Content starts

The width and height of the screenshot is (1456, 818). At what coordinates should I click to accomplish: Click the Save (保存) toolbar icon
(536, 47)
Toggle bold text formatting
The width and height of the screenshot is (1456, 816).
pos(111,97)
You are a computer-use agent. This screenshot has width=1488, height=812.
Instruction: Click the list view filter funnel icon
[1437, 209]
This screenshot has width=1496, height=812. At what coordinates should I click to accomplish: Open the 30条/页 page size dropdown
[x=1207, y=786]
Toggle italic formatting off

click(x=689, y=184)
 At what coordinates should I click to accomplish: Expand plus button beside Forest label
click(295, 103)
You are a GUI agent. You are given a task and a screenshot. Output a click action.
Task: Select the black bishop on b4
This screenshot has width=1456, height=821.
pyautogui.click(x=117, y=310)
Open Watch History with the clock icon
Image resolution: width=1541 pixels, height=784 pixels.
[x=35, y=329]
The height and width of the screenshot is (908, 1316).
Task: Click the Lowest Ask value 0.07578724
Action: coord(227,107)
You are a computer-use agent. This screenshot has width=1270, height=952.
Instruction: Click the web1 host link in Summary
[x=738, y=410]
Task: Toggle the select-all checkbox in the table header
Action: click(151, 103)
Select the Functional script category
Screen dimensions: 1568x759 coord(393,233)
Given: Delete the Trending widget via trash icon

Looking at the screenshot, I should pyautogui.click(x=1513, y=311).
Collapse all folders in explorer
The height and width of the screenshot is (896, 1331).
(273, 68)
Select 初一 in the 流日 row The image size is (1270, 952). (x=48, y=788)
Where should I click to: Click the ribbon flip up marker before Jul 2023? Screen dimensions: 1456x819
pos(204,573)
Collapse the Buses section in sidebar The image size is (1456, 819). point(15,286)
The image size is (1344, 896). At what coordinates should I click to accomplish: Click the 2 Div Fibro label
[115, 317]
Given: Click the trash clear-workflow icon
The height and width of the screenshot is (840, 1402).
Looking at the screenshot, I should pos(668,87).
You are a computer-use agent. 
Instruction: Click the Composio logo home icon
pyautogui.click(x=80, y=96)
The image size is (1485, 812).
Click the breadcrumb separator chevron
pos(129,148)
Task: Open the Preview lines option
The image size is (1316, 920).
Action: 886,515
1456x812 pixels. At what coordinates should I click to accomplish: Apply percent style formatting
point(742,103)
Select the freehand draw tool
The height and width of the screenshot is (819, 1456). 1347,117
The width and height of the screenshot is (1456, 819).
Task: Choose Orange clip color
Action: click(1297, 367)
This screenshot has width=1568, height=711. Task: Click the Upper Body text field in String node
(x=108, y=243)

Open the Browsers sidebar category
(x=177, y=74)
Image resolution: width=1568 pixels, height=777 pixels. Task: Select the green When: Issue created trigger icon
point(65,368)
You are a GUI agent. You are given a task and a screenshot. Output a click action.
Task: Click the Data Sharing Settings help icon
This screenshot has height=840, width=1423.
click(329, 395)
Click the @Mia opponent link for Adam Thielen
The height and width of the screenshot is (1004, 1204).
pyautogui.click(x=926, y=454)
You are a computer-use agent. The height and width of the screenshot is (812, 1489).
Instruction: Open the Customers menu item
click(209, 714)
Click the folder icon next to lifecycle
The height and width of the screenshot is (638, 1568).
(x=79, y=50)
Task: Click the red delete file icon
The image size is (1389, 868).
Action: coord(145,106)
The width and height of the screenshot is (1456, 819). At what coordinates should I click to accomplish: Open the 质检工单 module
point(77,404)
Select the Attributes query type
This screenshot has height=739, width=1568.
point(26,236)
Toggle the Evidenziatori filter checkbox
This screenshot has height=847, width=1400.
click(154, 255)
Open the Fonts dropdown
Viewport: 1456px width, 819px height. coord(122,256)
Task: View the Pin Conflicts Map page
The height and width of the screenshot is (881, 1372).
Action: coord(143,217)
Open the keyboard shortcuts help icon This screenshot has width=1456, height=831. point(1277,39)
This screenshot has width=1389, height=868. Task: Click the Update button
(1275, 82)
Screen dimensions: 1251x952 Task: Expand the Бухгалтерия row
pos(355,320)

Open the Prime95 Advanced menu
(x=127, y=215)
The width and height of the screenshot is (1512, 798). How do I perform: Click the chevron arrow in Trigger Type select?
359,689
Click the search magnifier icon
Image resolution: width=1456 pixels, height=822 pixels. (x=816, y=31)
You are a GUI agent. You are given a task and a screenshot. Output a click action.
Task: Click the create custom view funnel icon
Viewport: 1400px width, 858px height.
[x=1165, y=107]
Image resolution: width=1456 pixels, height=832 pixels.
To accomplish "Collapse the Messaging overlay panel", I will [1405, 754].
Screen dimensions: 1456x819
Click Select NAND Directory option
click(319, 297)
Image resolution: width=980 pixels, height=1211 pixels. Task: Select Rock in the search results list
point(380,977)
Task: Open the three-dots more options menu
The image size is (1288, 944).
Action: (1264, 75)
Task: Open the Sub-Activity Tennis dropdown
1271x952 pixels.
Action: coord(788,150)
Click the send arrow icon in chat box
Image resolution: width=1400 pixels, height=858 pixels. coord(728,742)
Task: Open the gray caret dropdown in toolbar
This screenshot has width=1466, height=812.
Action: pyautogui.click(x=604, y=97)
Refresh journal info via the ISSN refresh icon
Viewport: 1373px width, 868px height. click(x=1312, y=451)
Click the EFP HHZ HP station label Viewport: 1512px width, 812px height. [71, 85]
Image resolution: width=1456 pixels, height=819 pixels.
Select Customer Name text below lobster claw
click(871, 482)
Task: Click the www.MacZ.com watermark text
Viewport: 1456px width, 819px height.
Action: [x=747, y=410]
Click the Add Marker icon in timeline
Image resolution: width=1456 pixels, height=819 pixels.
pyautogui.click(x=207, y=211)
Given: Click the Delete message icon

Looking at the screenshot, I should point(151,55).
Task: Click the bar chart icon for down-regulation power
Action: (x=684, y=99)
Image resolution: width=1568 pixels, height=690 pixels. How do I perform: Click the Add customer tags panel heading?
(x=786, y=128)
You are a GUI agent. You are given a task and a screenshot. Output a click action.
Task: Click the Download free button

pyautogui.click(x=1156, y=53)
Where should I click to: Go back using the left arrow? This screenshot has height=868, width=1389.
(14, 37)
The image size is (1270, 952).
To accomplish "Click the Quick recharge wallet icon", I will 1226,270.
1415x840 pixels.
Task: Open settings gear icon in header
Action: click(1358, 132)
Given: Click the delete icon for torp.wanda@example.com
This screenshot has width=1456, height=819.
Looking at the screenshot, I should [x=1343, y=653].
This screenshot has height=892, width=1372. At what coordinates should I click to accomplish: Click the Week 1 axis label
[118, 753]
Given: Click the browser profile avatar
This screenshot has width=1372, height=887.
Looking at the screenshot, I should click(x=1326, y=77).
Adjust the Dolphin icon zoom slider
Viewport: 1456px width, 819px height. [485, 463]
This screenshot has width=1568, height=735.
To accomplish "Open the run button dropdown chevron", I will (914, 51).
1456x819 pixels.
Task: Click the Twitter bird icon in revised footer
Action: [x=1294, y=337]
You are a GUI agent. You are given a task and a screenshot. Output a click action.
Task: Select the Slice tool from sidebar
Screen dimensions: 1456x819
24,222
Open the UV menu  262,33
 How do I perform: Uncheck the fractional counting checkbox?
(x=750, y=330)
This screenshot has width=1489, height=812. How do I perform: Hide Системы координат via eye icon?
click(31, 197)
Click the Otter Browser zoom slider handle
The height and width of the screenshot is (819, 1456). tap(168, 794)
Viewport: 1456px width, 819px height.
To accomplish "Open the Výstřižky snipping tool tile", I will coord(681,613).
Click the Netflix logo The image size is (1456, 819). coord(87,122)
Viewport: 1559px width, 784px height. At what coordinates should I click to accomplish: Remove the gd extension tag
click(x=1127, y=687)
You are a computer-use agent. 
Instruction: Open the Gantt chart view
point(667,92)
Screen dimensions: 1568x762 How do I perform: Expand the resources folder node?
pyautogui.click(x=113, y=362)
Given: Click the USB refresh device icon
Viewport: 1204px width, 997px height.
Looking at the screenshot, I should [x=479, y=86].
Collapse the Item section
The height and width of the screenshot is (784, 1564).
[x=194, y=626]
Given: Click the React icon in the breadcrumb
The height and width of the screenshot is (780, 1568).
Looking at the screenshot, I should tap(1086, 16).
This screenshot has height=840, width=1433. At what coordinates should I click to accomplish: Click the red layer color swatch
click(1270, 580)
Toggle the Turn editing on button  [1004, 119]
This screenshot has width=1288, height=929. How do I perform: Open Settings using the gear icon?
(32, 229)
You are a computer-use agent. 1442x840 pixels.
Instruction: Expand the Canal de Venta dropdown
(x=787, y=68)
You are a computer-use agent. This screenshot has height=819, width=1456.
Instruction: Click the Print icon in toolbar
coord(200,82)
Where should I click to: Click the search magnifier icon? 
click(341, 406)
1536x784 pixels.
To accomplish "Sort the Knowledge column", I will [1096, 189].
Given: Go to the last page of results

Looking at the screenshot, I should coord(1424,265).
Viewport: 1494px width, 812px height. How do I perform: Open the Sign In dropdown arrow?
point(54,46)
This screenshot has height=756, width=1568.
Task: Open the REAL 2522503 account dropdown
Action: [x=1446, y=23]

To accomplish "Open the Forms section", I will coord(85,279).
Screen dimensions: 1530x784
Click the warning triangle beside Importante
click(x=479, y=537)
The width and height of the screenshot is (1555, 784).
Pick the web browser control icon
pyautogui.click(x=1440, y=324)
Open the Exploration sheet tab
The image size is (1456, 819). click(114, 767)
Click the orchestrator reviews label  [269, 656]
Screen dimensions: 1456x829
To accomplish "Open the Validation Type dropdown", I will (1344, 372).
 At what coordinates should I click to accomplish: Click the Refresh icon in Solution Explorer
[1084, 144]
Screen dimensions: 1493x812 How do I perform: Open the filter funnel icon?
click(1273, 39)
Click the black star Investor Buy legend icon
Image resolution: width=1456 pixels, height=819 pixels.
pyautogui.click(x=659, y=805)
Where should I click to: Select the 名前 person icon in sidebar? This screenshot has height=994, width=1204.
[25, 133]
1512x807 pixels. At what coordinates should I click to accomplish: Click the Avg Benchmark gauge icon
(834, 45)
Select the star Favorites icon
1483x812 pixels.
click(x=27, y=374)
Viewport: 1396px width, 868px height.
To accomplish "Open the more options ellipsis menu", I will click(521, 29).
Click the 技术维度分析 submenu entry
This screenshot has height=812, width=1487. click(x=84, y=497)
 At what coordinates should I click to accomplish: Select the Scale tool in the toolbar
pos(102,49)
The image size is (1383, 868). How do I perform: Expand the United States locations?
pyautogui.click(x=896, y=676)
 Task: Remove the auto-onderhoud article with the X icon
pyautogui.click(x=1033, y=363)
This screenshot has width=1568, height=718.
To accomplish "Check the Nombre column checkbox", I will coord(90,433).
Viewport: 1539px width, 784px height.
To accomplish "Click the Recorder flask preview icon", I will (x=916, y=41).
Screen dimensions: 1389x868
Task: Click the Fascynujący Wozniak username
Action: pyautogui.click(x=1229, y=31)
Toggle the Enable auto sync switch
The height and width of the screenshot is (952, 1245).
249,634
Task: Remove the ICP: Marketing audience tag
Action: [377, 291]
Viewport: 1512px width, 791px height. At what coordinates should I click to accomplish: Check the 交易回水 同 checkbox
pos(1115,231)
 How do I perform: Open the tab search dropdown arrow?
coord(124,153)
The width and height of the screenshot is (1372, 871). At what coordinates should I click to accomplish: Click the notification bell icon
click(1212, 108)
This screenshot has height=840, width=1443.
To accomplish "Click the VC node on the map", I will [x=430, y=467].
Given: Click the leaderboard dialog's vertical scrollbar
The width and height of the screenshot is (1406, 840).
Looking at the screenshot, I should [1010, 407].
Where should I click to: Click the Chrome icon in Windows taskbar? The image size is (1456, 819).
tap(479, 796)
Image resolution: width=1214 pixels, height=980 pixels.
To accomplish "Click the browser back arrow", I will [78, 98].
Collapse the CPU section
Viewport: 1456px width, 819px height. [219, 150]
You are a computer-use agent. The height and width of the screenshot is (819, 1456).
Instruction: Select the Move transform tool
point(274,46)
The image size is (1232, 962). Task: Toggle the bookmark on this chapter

Content ends

Where the line containing "Image resolution: width=1214" appears, start copying, and go on exactly through the last line of the data.

● Expected answer:
Image resolution: width=1214 pixels, height=980 pixels.
To accomplish "Click the browser back arrow", I will [78, 98].
Collapse the CPU section
Viewport: 1456px width, 819px height. [219, 150]
You are a computer-use agent. The height and width of the screenshot is (819, 1456).
Instruction: Select the Move transform tool
point(274,46)
The image size is (1232, 962). Task: Toggle the bookmark on this chapter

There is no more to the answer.